Art. 2.In artikel 69, § 1, van het Wetboek van de inkomstenbelastingen 1992, vervangen bij de wet van 28 juli 1992 en gewijzigd bij de wetten van 20 december 1995, 17 april 2003 en 27 december 2004, worden de volgende wijzigingen aangebracht : 1° het eerste lid, 2°, d, wordt hersteld in de volgende lezing : « d) een rookafzuigsysteem of een verluchtingssysteem die wordt geïnstalleerd in de rookkamer van een horeca-inrichting;"; 2° § 1 wordt aangevuld als volgt : « Voor de toepassing van het eerste lid, 2°, d, wordt verstaan onder horeca-inrichting : elke voor het publiek toegankelijke plaats of lokaal, ongeacht de toegangsvoorwaarden, waar de belangrijkste en permanente activiteit bestaat uit het voorbereiden en/of aanbieden van maaltijden en/of dranken voor consumptie, al dan niet ter plaatse, en dit zelfs kosteloos.»

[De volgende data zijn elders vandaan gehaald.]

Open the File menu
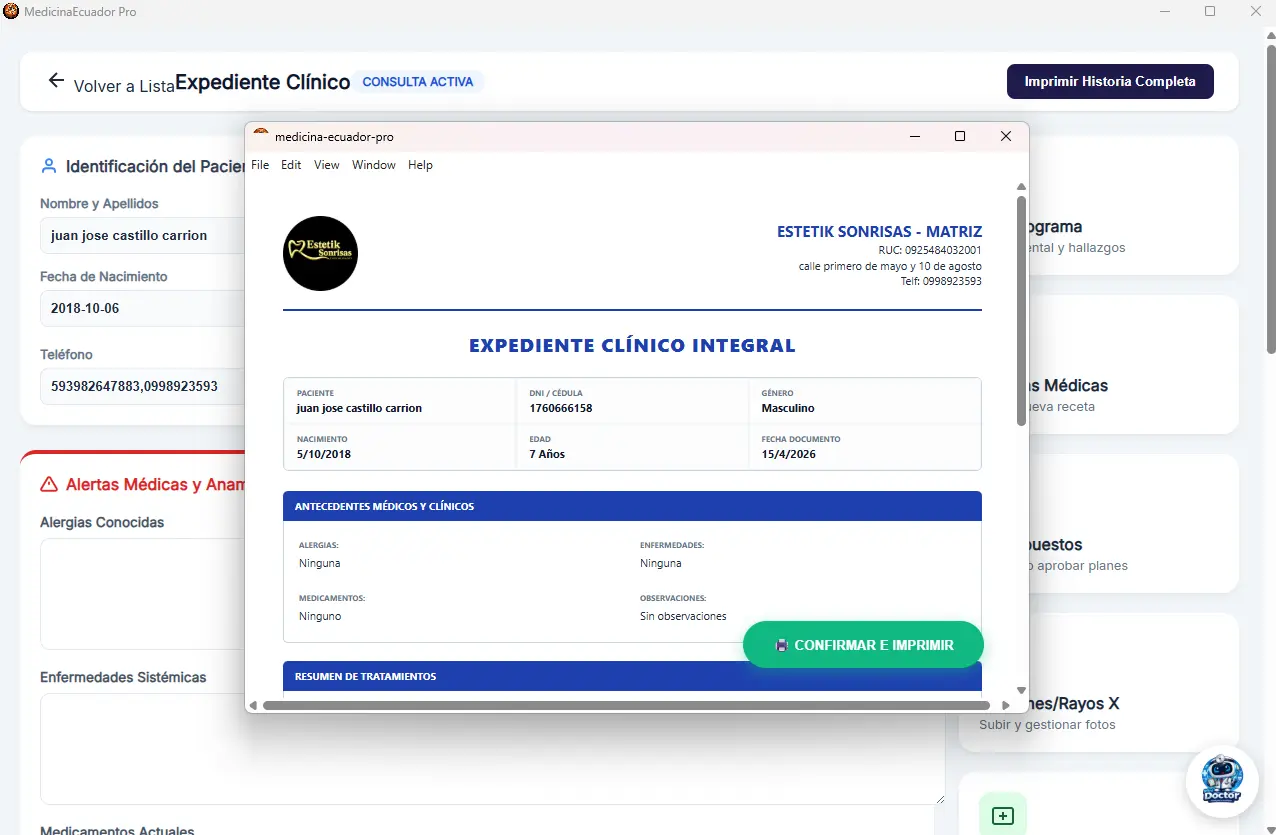This screenshot has height=835, width=1276. click(x=260, y=165)
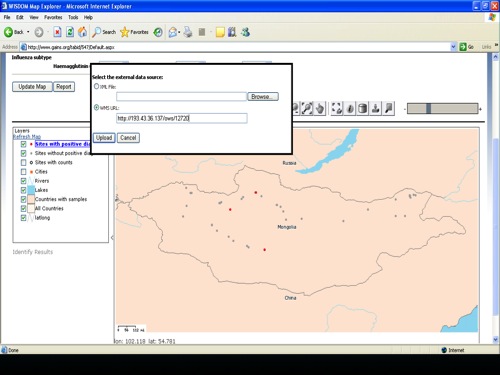This screenshot has height=375, width=500.
Task: Uncheck the Rivers layer checkbox
Action: [x=23, y=181]
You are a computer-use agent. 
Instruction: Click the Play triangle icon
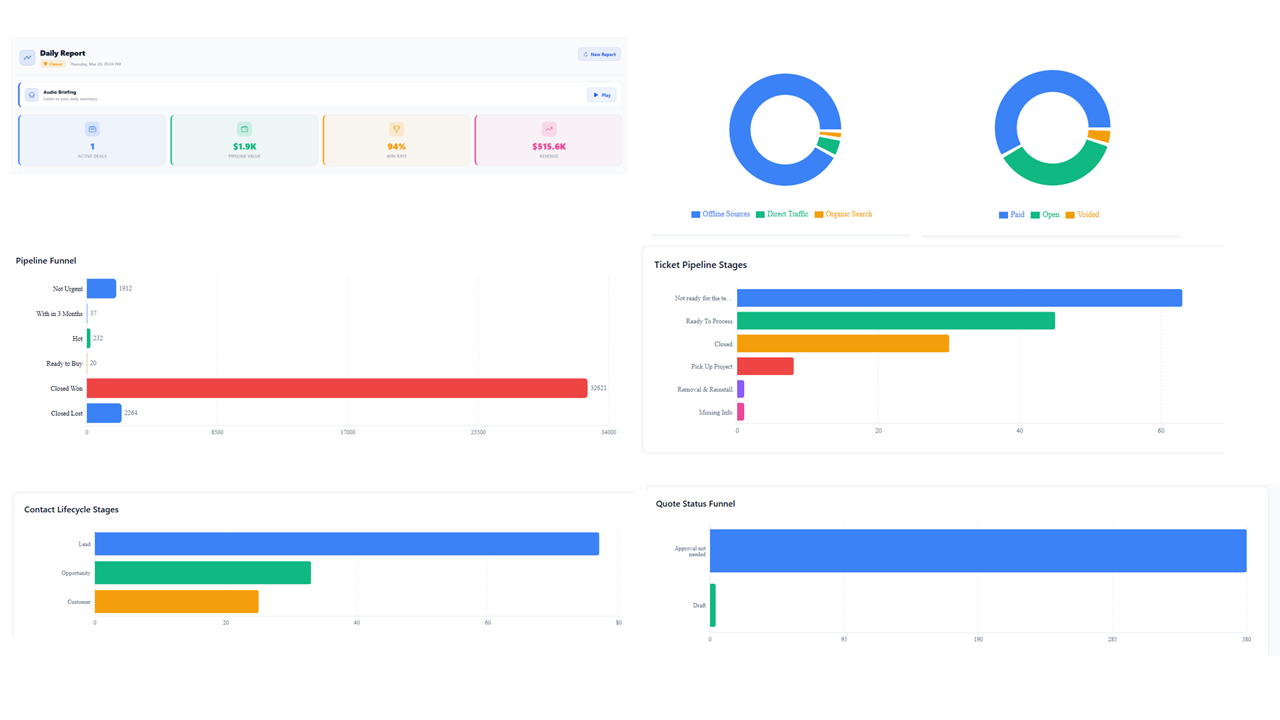coord(596,95)
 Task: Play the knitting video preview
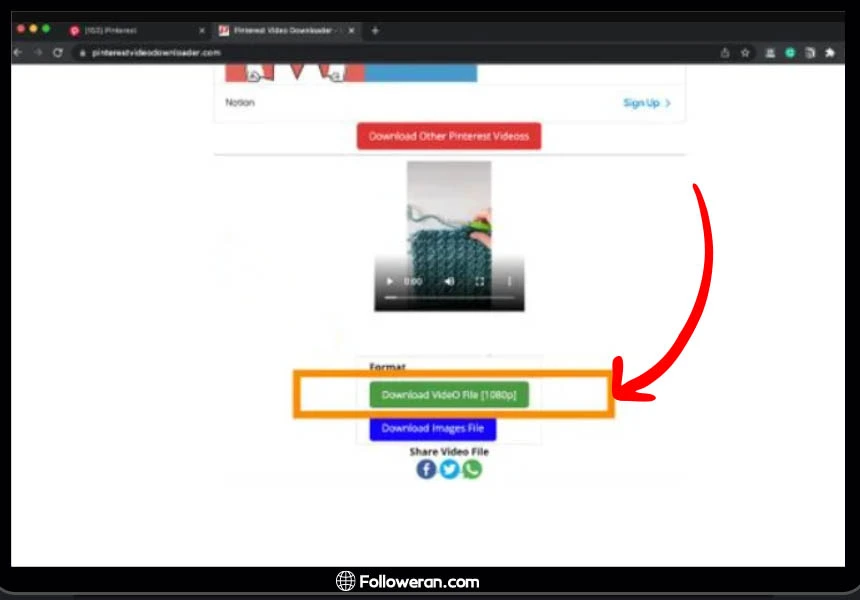(x=390, y=282)
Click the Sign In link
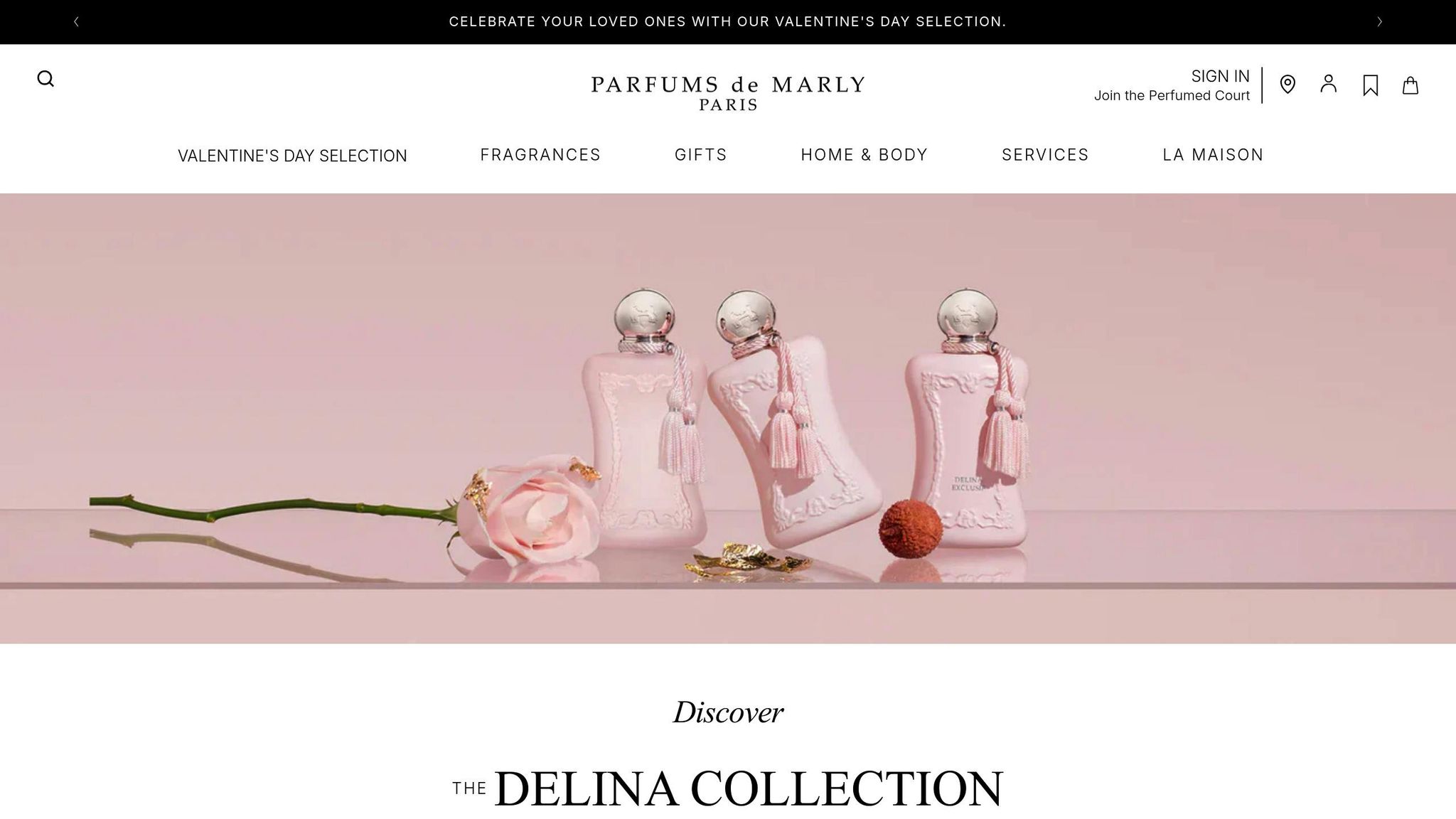The height and width of the screenshot is (819, 1456). point(1220,76)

Art. 3.Deze wet is van toepassing op de investeringen gedaan vanaf 1 januari 2006.
Kondigen deze wet af, bevelen dat zij met 's Lands zegel zal worden bekleed en door het Belgisch Staatsblad zal worden bekendgemaakt.
Gegeven te Brussel, 7 december 2006.
ALBERT Van Koningswege : De Vice-Eerste Minister en Minister van Financiën, D. REYNDERS Met 's Lands zegel gezegeld : De Minister van Justitie, Mevr. L. ONKELINX
7 DECEMBER 2006. - Wet betreffende de investeringsaftrek ten gunste van de horecasector (1) Memorie van toelichting Algemeen De regering heeft besloten om de wetgeving inzake het rookverbod in openbare plaatsen aan te passen wat de horecasector betreft.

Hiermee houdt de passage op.